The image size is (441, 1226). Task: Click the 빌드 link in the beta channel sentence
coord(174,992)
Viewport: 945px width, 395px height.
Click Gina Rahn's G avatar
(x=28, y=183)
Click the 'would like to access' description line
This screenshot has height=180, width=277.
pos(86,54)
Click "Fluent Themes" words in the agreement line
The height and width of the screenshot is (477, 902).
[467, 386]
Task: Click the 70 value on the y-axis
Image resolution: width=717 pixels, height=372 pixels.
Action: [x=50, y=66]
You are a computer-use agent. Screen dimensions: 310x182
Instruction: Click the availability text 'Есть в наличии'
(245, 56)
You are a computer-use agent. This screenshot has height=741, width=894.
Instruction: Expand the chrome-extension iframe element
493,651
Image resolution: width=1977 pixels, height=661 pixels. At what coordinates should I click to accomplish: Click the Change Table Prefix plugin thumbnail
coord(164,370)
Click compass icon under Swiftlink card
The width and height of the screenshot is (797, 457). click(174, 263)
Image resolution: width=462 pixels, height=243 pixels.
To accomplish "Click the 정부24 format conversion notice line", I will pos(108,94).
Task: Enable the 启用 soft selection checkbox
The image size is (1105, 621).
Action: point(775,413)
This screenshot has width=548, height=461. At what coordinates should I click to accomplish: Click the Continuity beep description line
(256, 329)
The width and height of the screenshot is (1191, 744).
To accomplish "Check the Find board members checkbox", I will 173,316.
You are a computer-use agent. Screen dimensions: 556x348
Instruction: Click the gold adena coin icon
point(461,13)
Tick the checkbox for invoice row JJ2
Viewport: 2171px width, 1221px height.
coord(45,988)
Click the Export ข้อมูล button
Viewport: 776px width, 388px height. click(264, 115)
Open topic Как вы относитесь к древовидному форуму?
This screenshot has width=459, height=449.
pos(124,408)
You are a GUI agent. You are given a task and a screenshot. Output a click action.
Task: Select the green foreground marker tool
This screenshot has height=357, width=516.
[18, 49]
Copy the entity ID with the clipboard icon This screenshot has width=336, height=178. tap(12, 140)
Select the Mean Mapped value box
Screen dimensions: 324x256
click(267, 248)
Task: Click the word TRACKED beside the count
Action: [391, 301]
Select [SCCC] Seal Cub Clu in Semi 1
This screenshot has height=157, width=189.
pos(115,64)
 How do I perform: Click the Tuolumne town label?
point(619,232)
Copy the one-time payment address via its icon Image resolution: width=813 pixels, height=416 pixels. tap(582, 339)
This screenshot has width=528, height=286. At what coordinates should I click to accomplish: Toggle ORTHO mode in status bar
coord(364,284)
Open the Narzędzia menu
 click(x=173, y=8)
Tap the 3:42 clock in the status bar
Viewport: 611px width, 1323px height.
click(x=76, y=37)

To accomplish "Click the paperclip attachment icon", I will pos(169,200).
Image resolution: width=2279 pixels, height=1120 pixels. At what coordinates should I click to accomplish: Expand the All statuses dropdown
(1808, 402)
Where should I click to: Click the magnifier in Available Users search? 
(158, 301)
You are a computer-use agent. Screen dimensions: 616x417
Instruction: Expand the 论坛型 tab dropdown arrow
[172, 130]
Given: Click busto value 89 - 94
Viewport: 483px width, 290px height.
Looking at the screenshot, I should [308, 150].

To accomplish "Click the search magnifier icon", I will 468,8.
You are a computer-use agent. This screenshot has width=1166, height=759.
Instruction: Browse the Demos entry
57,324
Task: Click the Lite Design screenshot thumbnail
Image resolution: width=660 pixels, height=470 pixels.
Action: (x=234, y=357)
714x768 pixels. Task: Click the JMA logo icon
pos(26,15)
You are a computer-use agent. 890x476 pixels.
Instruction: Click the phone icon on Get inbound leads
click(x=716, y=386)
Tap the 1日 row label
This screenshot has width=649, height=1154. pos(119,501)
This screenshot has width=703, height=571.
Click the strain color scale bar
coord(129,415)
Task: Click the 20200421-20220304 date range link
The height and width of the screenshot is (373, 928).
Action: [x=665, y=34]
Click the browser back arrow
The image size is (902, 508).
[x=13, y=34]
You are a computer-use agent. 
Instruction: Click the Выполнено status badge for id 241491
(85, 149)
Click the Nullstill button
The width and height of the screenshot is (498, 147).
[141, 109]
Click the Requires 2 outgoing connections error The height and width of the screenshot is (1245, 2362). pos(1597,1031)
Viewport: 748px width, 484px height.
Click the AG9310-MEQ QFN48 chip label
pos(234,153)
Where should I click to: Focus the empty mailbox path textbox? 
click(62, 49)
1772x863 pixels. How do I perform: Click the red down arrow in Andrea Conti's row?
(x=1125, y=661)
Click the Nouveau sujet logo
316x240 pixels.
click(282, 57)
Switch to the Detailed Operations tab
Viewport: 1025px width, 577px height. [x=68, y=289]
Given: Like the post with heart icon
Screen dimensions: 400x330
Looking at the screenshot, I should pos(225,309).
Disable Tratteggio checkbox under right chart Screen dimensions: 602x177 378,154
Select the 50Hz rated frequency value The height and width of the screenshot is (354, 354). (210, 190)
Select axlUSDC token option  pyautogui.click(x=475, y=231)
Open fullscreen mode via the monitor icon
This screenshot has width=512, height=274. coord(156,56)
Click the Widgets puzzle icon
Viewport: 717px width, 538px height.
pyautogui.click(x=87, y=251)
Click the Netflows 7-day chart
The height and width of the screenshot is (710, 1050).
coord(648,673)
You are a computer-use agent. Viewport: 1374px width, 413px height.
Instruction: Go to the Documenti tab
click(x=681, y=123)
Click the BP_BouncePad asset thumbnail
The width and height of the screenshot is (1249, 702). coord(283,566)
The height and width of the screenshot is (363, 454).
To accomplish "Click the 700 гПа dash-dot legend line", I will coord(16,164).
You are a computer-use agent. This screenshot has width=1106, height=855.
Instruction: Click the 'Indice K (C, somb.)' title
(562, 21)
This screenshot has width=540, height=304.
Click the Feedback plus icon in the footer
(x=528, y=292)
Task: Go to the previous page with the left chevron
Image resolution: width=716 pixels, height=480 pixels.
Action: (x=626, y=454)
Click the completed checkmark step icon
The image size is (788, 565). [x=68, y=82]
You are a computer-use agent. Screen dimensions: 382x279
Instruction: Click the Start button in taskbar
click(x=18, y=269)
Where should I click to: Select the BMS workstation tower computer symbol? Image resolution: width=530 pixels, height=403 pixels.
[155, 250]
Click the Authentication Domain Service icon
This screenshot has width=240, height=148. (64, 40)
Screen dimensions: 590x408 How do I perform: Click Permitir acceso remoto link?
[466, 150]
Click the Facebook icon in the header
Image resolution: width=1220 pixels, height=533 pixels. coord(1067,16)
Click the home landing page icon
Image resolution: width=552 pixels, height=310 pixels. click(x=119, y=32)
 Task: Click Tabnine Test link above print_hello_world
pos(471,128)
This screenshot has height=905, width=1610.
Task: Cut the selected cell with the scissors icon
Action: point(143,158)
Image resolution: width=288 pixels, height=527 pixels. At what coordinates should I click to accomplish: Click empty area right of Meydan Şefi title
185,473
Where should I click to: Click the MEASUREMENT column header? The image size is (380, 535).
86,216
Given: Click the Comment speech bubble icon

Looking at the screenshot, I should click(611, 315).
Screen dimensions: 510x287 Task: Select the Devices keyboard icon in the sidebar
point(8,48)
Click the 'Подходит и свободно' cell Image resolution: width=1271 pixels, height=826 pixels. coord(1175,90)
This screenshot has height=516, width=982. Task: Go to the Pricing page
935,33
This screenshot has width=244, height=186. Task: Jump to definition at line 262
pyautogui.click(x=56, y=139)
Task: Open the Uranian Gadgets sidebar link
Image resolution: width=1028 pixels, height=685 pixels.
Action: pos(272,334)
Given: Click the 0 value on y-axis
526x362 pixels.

# # # # # # #

◆ **TASK GOAL**
Rewrite the data starting with the line with "Open topic Как" and going on through the line with "I will pos(169,200).", changing "icon" to "button" and leaving everything else as it is.

◆ **FULL SOLUTION**
Open topic Как вы относитесь к древовидному форуму?
This screenshot has width=459, height=449.
pos(124,408)
You are a GUI agent. You are given a task and a screenshot. Output a click action.
Task: Select the green foreground marker tool
This screenshot has height=357, width=516.
[18, 49]
Copy the entity ID with the clipboard button This screenshot has width=336, height=178. tap(12, 140)
Select the Mean Mapped value box
Screen dimensions: 324x256
click(267, 248)
Task: Click the word TRACKED beside the count
Action: [391, 301]
Select [SCCC] Seal Cub Clu in Semi 1
This screenshot has height=157, width=189.
pos(115,64)
 How do I perform: Click the Tuolumne town label?
point(619,232)
Copy the one-time payment address via its button Image resolution: width=813 pixels, height=416 pixels. tap(582, 339)
This screenshot has width=528, height=286. At what coordinates should I click to accomplish: Toggle ORTHO mode in status bar
coord(364,284)
Open the Narzędzia menu
 click(x=173, y=8)
Tap the 3:42 clock in the status bar
Viewport: 611px width, 1323px height.
click(x=76, y=37)

To accomplish "Click the paperclip attachment button", I will pos(169,200).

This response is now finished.